**Exercise requirements**
What lines in the records below contain the string "computer"? Copy every one.

Stored entries:
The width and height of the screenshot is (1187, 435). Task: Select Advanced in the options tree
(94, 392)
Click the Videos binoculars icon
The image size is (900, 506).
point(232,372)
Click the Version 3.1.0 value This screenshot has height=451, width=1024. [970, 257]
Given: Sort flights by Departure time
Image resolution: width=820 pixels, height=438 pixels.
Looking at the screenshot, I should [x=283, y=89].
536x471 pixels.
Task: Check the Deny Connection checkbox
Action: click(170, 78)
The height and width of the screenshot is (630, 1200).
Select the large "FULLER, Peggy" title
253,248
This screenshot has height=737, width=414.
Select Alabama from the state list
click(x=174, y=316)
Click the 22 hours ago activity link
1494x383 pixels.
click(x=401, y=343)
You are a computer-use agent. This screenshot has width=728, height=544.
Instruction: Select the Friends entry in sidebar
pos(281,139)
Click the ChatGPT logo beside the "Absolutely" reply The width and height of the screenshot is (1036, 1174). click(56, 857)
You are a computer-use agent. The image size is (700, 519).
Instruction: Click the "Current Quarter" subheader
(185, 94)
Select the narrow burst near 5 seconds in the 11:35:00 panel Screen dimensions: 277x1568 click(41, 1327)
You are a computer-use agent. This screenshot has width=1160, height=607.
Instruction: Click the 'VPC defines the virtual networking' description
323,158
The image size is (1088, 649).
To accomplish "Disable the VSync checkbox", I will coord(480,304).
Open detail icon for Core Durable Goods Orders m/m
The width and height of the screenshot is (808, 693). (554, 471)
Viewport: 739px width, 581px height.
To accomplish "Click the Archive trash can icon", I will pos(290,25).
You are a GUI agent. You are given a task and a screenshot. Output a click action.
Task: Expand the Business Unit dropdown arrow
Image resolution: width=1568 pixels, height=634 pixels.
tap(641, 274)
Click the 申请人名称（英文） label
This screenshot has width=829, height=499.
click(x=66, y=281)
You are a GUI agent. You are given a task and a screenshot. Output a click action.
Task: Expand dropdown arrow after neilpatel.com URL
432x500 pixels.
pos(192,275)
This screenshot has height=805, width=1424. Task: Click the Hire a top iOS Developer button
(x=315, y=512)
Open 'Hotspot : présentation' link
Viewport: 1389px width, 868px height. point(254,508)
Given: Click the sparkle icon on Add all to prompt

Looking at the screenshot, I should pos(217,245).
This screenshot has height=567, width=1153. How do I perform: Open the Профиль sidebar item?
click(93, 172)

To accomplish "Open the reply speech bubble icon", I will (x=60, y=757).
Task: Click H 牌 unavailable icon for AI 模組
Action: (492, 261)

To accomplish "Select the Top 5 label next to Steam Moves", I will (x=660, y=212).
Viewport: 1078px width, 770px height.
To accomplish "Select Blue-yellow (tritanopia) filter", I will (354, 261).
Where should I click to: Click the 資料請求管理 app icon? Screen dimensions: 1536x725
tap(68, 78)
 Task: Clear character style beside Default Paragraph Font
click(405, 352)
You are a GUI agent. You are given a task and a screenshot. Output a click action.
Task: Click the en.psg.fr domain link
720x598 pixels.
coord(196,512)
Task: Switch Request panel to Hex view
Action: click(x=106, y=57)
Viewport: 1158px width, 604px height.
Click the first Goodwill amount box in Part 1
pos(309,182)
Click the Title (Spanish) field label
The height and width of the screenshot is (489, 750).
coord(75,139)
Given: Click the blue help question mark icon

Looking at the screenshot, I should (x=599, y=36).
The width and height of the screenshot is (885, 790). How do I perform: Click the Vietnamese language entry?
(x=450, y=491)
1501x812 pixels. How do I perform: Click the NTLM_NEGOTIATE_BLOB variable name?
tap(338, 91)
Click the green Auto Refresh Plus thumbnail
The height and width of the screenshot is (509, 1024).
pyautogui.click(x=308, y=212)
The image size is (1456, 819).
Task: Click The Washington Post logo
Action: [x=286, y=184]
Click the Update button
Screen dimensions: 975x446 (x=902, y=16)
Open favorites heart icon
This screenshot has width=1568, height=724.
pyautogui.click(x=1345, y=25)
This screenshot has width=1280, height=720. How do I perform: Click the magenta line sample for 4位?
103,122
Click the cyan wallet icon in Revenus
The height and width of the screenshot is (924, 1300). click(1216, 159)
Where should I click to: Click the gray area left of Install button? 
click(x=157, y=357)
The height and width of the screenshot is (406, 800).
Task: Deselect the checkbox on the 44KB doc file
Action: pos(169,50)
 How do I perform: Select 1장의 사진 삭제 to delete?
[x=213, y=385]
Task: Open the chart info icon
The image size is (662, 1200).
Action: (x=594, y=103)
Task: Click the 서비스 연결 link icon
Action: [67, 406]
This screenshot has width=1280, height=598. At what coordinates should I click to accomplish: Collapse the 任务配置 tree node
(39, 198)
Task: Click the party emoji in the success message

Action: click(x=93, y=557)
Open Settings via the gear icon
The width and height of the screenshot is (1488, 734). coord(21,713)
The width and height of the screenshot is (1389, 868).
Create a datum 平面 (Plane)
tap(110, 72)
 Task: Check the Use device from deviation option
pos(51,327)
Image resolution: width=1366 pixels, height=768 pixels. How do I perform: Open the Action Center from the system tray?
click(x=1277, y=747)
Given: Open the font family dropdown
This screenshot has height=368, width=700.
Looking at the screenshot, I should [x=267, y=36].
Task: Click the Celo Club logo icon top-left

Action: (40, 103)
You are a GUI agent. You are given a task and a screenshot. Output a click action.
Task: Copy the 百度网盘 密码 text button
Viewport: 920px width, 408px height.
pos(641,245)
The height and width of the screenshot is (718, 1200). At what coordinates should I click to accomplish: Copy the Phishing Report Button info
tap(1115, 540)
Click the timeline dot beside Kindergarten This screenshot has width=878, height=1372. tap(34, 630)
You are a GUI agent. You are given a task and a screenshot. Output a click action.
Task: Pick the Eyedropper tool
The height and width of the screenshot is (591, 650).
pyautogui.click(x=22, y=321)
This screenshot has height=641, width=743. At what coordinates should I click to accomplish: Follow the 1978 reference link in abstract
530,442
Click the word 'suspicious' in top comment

**Answer for this exercise**
You are a computer-use agent. This screenshot has width=728, height=544.
You are a computer-use agent. The image size is (700, 519).
You are a computer-use agent. This screenshot has width=1160, height=607.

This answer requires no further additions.